LUZERN: 36'000 Fasnächtler verfolgen gigantischen Wey-Umzug

Piraten, Ritter und Räuber: Die Luzerner Fasnacht zeigte sich von ihrer kämpferischen Seite – und auch von ihrer gemütlichen.

Gabriela Jordan

gabriela.jordan@luzernerzeitung.ch

Gigantisch war er, der Fasnachtsumzug! Keine Frage. Der Umzug vom Güdismontag, der wie immer der grosse Tag der Wey-Zunft ist, vermochte mit erstklassigen Sujets, rund 36'000 gut gelaunten Zuschauern und sogar mit schönstem Sonnenschein zu überzeugen. Aber der Wey-Umzug war dieses Jahr noch etwas anderes: Er war in hohem Masse gemütlich. «Spinnt die?», mögen Sie jetzt denken. «Da kann sie ja gerade so gut ‹langweilig› schreiben!» Doch bevor Sie jetzt gleich zum Hörer greifen, um sich bei uns zu beschweren, lesen Sie bitte weiter – und nehmen Sie’s gemütlich ...
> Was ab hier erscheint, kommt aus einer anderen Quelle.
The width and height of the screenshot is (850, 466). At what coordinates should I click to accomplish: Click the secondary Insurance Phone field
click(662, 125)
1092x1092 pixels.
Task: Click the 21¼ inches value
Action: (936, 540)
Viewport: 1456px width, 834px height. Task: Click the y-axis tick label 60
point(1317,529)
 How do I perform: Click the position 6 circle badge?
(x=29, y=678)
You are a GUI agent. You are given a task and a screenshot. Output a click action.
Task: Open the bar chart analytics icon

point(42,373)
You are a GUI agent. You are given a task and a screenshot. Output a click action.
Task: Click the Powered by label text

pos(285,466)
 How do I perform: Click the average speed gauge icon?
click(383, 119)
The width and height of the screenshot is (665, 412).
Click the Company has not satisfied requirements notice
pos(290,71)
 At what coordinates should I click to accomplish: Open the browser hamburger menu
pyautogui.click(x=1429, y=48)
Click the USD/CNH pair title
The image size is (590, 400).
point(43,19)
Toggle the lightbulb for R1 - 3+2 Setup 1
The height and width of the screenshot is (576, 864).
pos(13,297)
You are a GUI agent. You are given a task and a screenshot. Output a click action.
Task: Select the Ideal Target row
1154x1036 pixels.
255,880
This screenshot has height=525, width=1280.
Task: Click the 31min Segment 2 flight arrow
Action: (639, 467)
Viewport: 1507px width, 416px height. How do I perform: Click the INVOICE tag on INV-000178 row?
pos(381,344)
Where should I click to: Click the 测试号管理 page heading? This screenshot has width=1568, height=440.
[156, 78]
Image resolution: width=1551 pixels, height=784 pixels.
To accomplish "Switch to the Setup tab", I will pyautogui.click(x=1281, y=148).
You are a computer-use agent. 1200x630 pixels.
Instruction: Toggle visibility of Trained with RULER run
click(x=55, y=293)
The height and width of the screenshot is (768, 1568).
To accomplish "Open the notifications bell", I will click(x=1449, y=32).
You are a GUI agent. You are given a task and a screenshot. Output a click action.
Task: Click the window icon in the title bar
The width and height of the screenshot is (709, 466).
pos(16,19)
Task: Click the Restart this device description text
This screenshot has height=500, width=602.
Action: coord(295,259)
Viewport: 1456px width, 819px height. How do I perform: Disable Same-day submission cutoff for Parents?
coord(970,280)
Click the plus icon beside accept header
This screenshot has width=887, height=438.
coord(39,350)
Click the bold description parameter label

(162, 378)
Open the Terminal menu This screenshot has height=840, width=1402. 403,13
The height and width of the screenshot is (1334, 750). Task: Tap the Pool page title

Nun, gemütlich war der Wey-Umzug gleich aus mehreren Gründen (und wer ihn verfolgt hat, wird es bereits ahnen): Gleich zwei Umzugswagen riefen nämlich zur Gemütlichkeit auf. Zuerst die als Affen verkleideten Wey-Zünftler höchstpersönlich, von deren Wagen zu Beginn des Umzugs das Dschungelbuch-Lied erklang: «Und wenn du – stets gemütlich bist (...) dann kommt das Glück zu dir – es kommt zu dir.» Ganz so gemütlich war ihr Sujet dann aber doch nicht. Statt eines freundlichen Bären prangte eine riesige Rakete (die eigentlich eine Raketenglacé war) auf ihrem Wagen. Darin lieferten sich US-Präsident Donald Trump und der nordkoreanische Diktator Kim Jong Un einen Wettkampf, wer denn «de Schlemmschti uf de Wält esch». Dabei ertönte immer wieder das Gedichtchen: «Sie pöbled met erne Waffe ond benämmed sech wie die domme Affe.» Einfach herrlich!

Sonne und Holdrio

Die Dschungelbuch-Figuren samt der Schlange Ska kamen dann aber doch noch. Und zwar wenig später mit der Wagenbaugruppe Conversio aus Luzern. Und so tutete es wieder aus den Lautsprechern: «Probiers mal – mit Gemütlichkeit, mit Ruhe und Gemütlichkeit ...» Angenehm gemütlich schienen den Umzug übrigens auch etliche Zuschauer gefunden zu haben. So mancher wandte sein Gesicht genüsslich der Sonne zu und schlürfte zufrieden sein Holdrio.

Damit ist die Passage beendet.